Williams, o primogênito, cursa o sétimo período do curso de Direito no Instituto Pernambucano de Ensino Superior (Ipeso) e trabalha em uma empresa de engenharia elétrica que fabrica e comercializa dispositivos. Ele hoje é o responsável técnico pelo atendimento direto aos engenheiros nos estados de Pernambuco, Paraíba e Rio Grande do Norte.
Tem muito orgulho de ter chegado aonde chegou. “Um menino da periferia, né? Não é a questão pessoal, mas de alguém que veio do nada. E por ter sido o primeiro dos filhos, por ter passado tudo com meus pais”. Ele gosta de ouvir as histórias de dificuldades enfrentadas pelos pais para “saber de onde veio”. Como aquela de quando era ainda um bebê e o pai estava desempregado. Saía cedo, sem o café da manhã, para procurar trabalho nas transportadoras. No braço da mãe, o filho pedia leite e não havia leite em casa. Mãe e bebê choravam juntos. A avó do menino ao ver a filha chorando perguntou porque ela não pediu ajuda. “Me casei, acho que não tenho esse direito. A responsabilidade é minha”. A avó então disse que esse era um assunto de família e que ela tinha que pedir ajuda, sim.

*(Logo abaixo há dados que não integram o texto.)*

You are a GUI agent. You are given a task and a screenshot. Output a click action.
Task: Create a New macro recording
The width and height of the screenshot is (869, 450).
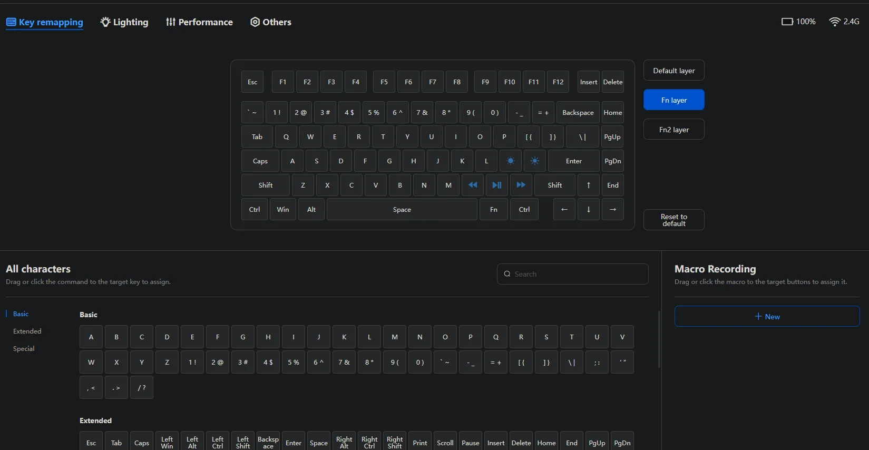click(767, 317)
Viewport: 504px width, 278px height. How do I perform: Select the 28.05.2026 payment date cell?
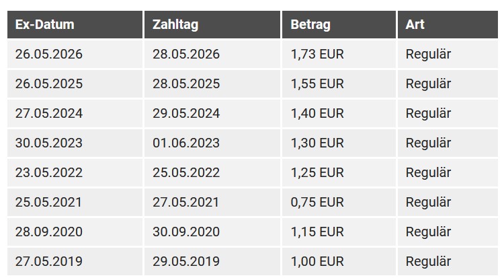pyautogui.click(x=212, y=54)
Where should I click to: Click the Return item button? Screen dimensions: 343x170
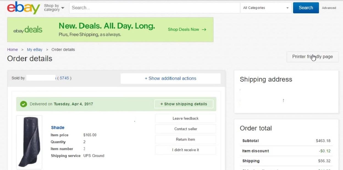tap(185, 139)
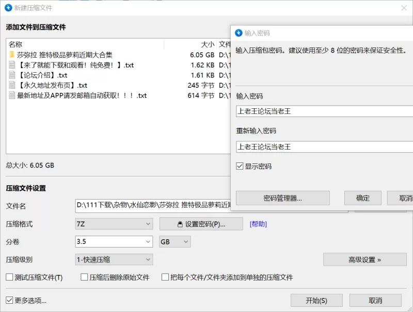Image resolution: width=413 pixels, height=312 pixels.
Task: Open the GB unit dropdown
Action: click(175, 241)
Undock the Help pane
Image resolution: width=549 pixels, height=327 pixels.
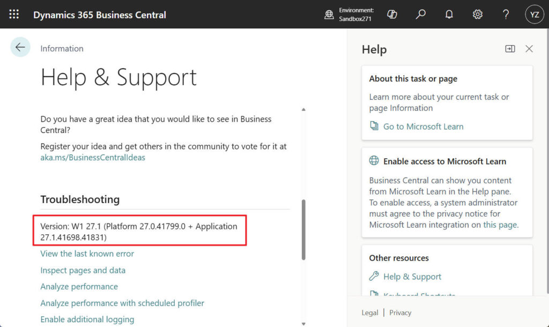tap(510, 49)
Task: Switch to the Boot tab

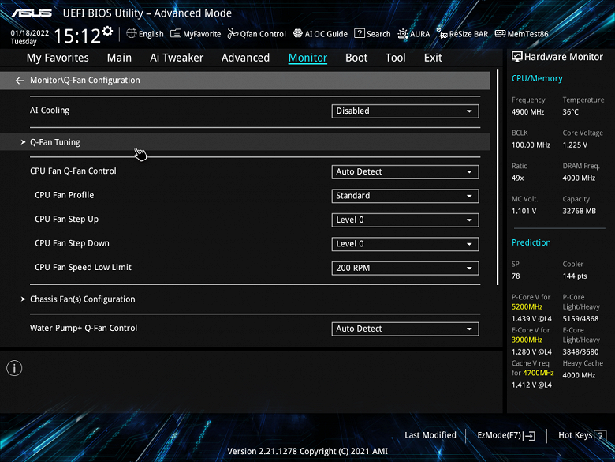Action: coord(356,58)
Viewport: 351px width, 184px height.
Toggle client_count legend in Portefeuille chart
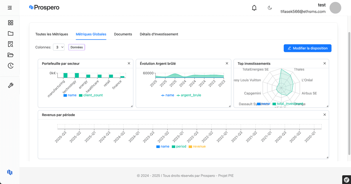coord(91,95)
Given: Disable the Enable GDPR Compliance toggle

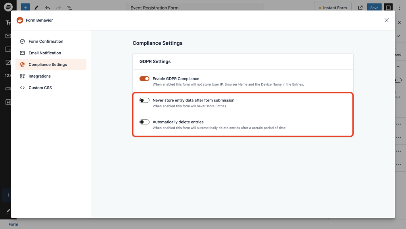Looking at the screenshot, I should pos(144,78).
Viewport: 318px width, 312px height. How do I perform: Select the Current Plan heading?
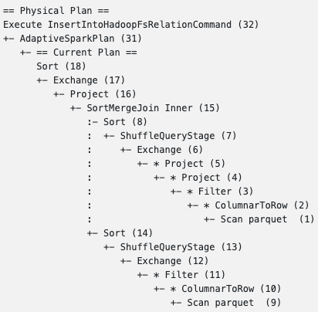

Histórias assim não saem da cabeça de Williams e ele pede frequentemente para a mãe contá-las. Elas são uma referência de vida para o técnico em engenharia, que decidiu cursar Direito para “proteger a família das abordagens policiais”. “A gente vem, durante toda a trajetória de vida, sendo sabotado a toda hora, pelo Estado. Precisamos nos proteger. Às vezes você está na frente de sua casa e passa uma viatura. Mandam você se levantar do nada. Fazem baculejo, gritam, xingam. Você é preto, pobre, eles tacham logo de bandido, suspeito… Precisava de alguma forma saber se isso tá certo e saber me defender e defender a minha família”, explica.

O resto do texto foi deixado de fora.